# [Prompt]
Nothing may be left out, so copy every entry exactly.

# [Provided material]

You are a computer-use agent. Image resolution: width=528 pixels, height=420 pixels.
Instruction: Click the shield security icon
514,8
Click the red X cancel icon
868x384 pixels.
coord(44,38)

# [Reply]
You are a computer-use agent. Image resolution: width=528 pixels, height=420 pixels.
Instruction: Click the shield security icon
514,8
Click the red X cancel icon
868x384 pixels.
coord(44,38)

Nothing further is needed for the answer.